Exercise set →
A - Decide whether each statement below agrees with the post about volunteer teaching in Cusco. Answer yes or no for each, and quote the words from the post that settle it: (i) The volunteers taught their first classes on Monday. (ii) The advanced class is conducted entirely in English. (iii) The team usually gets back to Pisac around six in the evening.
B - Carry on the post about volunteer teaching in Cusco, starting after its final sentence.

[start of Extract]

This week has gone so quickly, I haven´t had much time to reflect. On Monday, we (the team of teaching volunteers) administered a placement exam to local English teachers in Cusco, and on Tuesday we taught our first classes.
I´ve been assigned to the advanced class, along with another volunteer named Christine. Our students are fairly comfortable speaking in English, so we´re conducting the class as an immersion course, all English, all the time (which works out well for us!). The students´knowledge of grammar is quite advanced, enough even to challenge me, but their pronunciation and listening skills are poor. We have quite a lot to cover in the remaining five weeks!
As a team, our schedule is pretty full. We catch a taxi from Pisac to Cusco at 7:30 each morning, teach from 8:30 to 12:30, grab a quick lunch, and spend the afternoon planning the next day´s class. We usually return to Pisac around six, in time for dinner, laundry and last-minute class prep before bedtime. It´s exhausting, but we are having so much fun with our students and with each other.

[end of Extract]
[start of Data shown]

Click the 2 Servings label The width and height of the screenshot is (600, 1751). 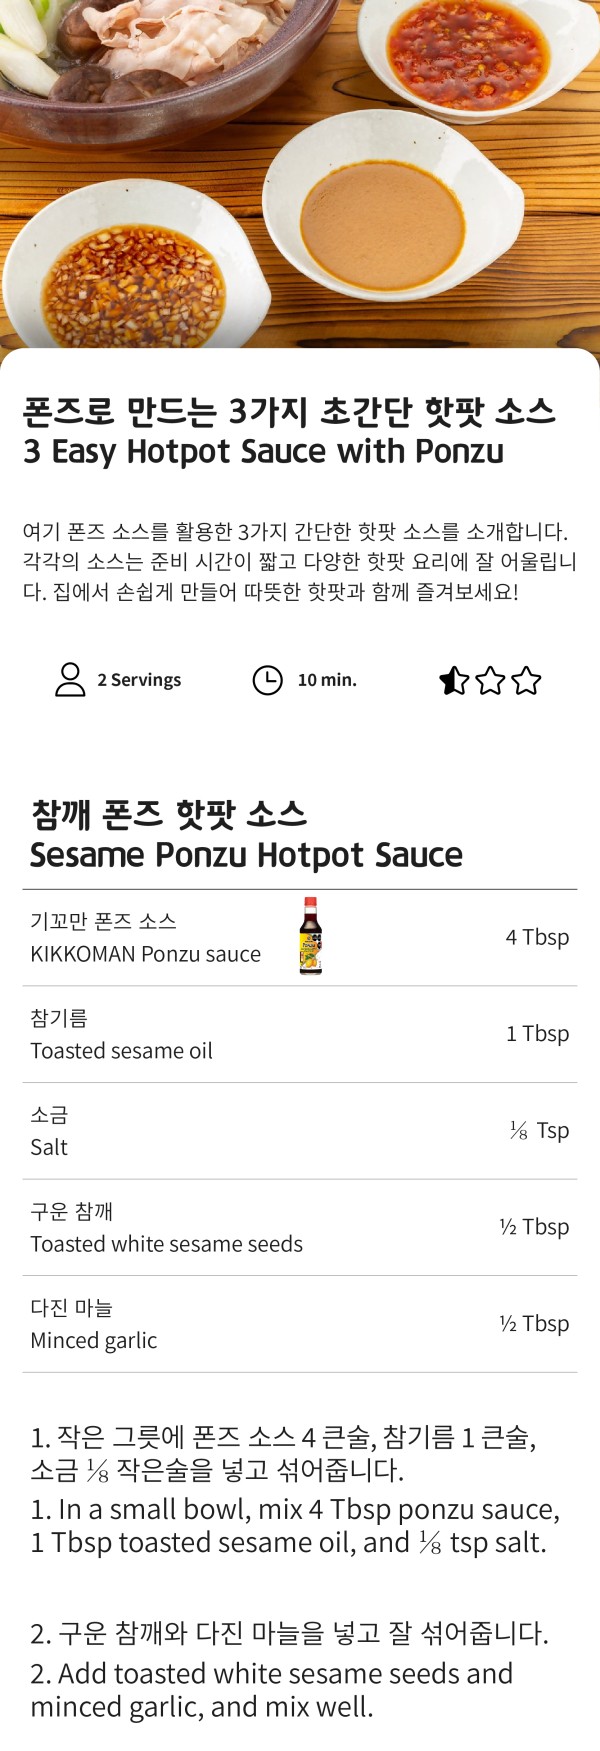pos(139,680)
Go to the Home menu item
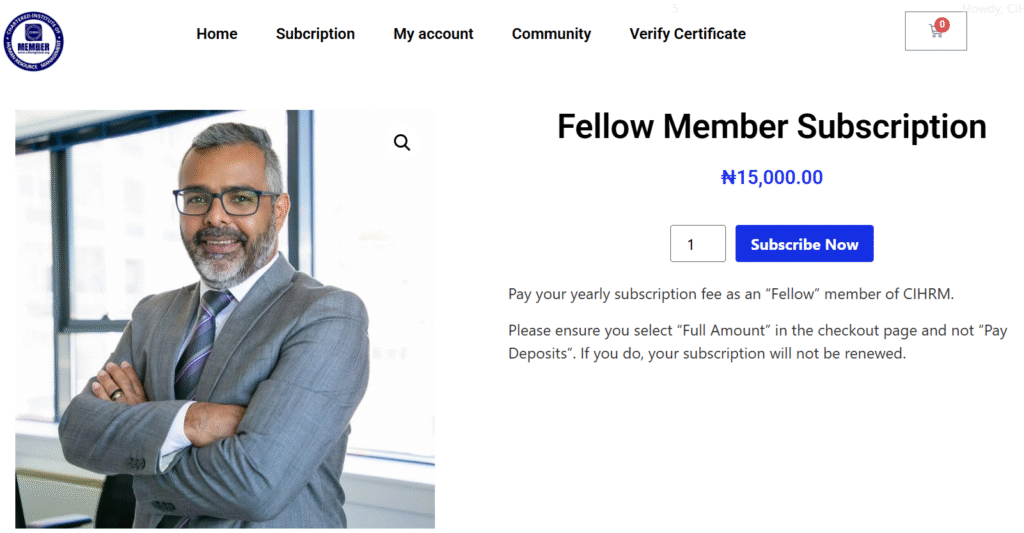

[end of Data shown]

Answer set →
A -
(i) No: "on Tuesday we taught our first classes"
(ii) Yes: "all English, all the time"
(iii) Yes: "We usually return to Pisac around six"

B -
On Wednesday evening, I experienced my first pub quiz, apparently a British tradition. Two people act as quizmasters, and the rest of the group divides into teams to answer random trivia questions. From the winning team, two people are chosen to be the next week´s quizmasters. Somehow, I got roped into this, along with fellow volunteer Henry, so perhaps later this week I´ll post our pub quiz questions!
Yesterday, we took a 30-minute bus ride to Calca, where we switched to a taxi for a perilous trek to the thermal baths. As the car swerved around rockslides and farm equipment and hugged the edge of the cliff, we realized that, in two weeks, our standards of personal safety had slipped. (This was especially true for the three volunteers riding in the trunk.) Fortunately, the suspicious-looking brown water of the baths turned out to be quite restorative. We were all silky-skinned and relaxed when we came home a few hours later.
Everyone stayed in Pisac last night, including the volunteers from Cusco, so we finally had an excuse to eat dinner at Ulrike´s, a restaurant on Pisac´s main square that´s famous on the hiker circuit. After skipping dinner at home (a strange berry soup the consistency of warm Jell-0), I had quinoa soup and a stuffed avocado -- plus, joy of all joys, an actual chocolate chip cookie. Yum.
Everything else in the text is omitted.